Barry Du Bois is a strong man. An athletic kid who grew up to be a master builder who became Australia’s DIY guru on The Living Room.
But partway through the interview with TV WEEK, Barry gets too choked up to speak. The topic has turned to his nine-year-old twins, Bennet and Arabella.
“I’m 61 with cancer,” he says. “I’m not going to be there to hold them.”
Sydney is in lockdown, and Barry’s wife Leonie Tobler is home-schooling Bennet and Arabella at their house in Bondi.
Barry has walked down to the beach and is looking out over the sea as he talks about being “petrified” for the future of his children. That’s why he’s entering politics and running as an independent candidate for the Senate.
“I believe that if I was there, I could hold my children, even when they’re a man and a woman, and protect them and fight for them, and I just don’t believe that’s the future,” he says.
“Let’s just say the doctor is right, and three years ago, when he said, ‘You have five years to go,’ I have two years left.
“If I don’t do this, I have failed the 63 years of my life. To honour my life and the experiences it’s given me, I need to do this.”
Barry describes his life as “a blessing”. Born and raised in Sydney’s west, he became an apprentice carpenter when he left school, and from there went on to run his own building company.
“I came from a two-bedroom fibro house in the western suburbs to where I am thanks to innovation and capitalism and the free market,” he says.
The young tradie had a lot of love for the environment.
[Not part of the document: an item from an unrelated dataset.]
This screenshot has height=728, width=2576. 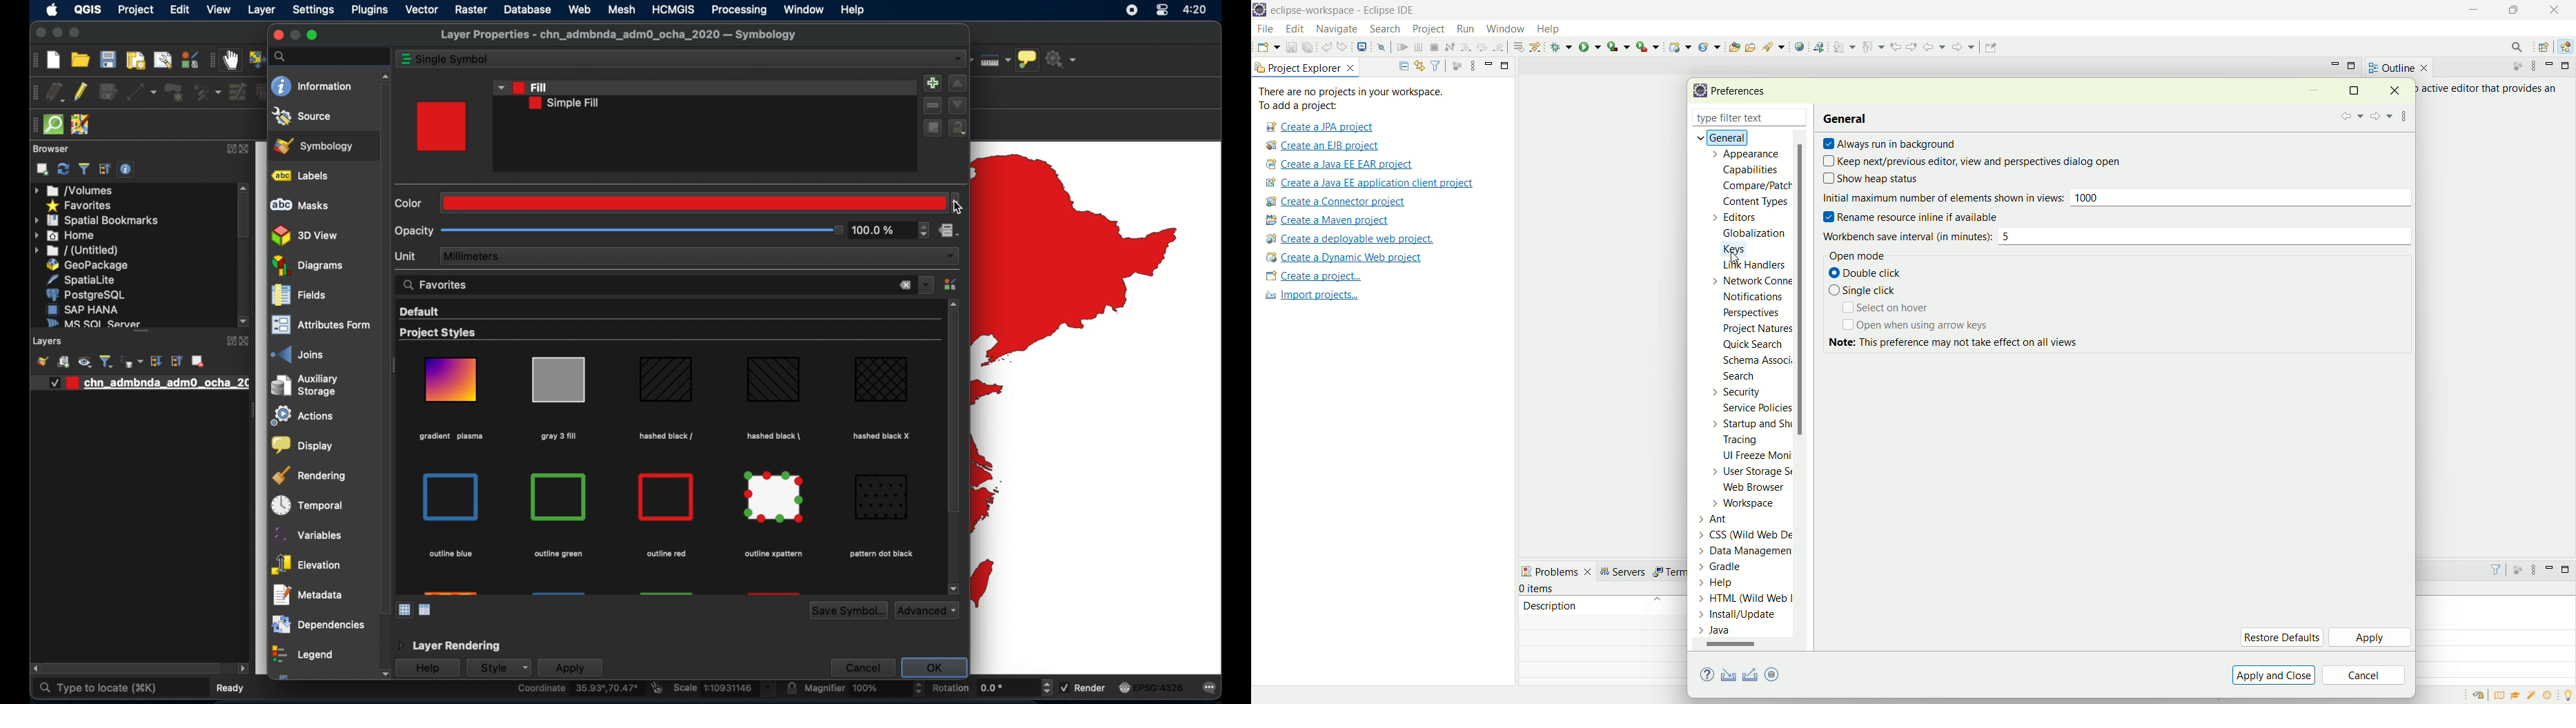 I want to click on perspectives, so click(x=1749, y=313).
In 1981, he joined the protest against the Gordon-below-Franklin dam in Tasmania.
“I didn’t actually chain myself to a tree, but I was there helping others chain themselves,” he remembers. “I stood there in front of bulldozers.”
As for Barry’s love story with Leonie, that began nearly 30 years ago, when he walked into her cafe.
“I had a point of view and she had a very different point of view and we argued that,” he remembers. “That strength, that self-belief, is a very attractive thing to me.
“She was very different to many of the girls I’d dated. There was a certain intellectual stimulation there. And she’s beautiful, there’s no doubt about that.”
Barry has been open about his and Leonie’s long journey to become parents. It included numerous attempts at IVF and both of them battling cancer before they finally welcomed their twins via a surrogate in India.
“There was heartache on the journey,” he says. “But today is a part of that journey and it’s the most beautiful one there is. I have my twins, my angels.
“It may have created tears, and 13 miscarriages… God knows I know what that scream from the toilet sounds like. It’s heartbreaking, but if I hadn’t have heard them, I wouldn’t be here. I wouldn’t have my angels.”
To Barry, his twins are “the most beautiful things on Earth”.
“I stare at them endlessly,” he says. “I can’t see how something that perfect came out of me, but it did.”
With home-schooling, Barry says Bennet, in particular, is “thriving” with the help he’s getting from Leonie.
“I got very little from school, and I believe home-schooling would have been great for me, as it is for Bennet. He’s getting the one-on-one time he needs.”
Both kids love skateboarding and other sports, with Bennet dreaming of becoming a professional basketballer.
“Arabella wants to be something different every week,” Barry adds. “When The Voice is on, she wants to be a singer. When Daddy’s on, she wants to be an architect.”
For the twins, Barry’s co-hosts on The Living Room – Amanda Keller, Dr Chris Brown and Miguel Maestre – are part of the family.
“They adore Amanda. It’s like they’re seeing their auntie on TV. They adore Chris and the animals, and both are always inspired by Miguel. My wife is an incredible cook and they refer to themselves as ‘cooking like Miguel’ when they’re helping Mum.”
Barry’s co-hosts and the show’s viewers were crying with him in 2017 when he announced that his cancer, plasmacytoma myeloma, had returned after six years in remission. Right now, he says he’s “as healthy as I can be”.
“I do 50 push-ups every morning, 50 every night, I walk on the beach, I eat organic food, I meditate, and I’m ready for any fight. I don’t bog down on death.”
Being a father has made Barry focus on what life might be like for Bennet and Arabella. He thinks Australia is “heading in the wrong direction”, with people not looking out for each other as they used to, and believes the way for him to change that is within the Senate.
“I want to leave a legacy,” he says.
Barry says his kids understand that he wants to get into politics “as well as a nine-year-old can understand it”.
“I asked them a couple of years ago, ‘What does Daddy do for work?’ and they said, ‘You ask Amanda who you should help this week.’
“They see me as a person they’re proud of. They believe I’m doing good things, whatever I’m doing.”
The Living Room airs Friday, 7.30pm on 10.